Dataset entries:
^^^^

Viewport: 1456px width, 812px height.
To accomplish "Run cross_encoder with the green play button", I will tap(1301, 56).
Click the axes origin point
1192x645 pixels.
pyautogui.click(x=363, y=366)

^^^^

Please extract every line above that contains the word "play", matching case exactly.

Output of the task >>
To accomplish "Run cross_encoder with the green play button", I will tap(1301, 56).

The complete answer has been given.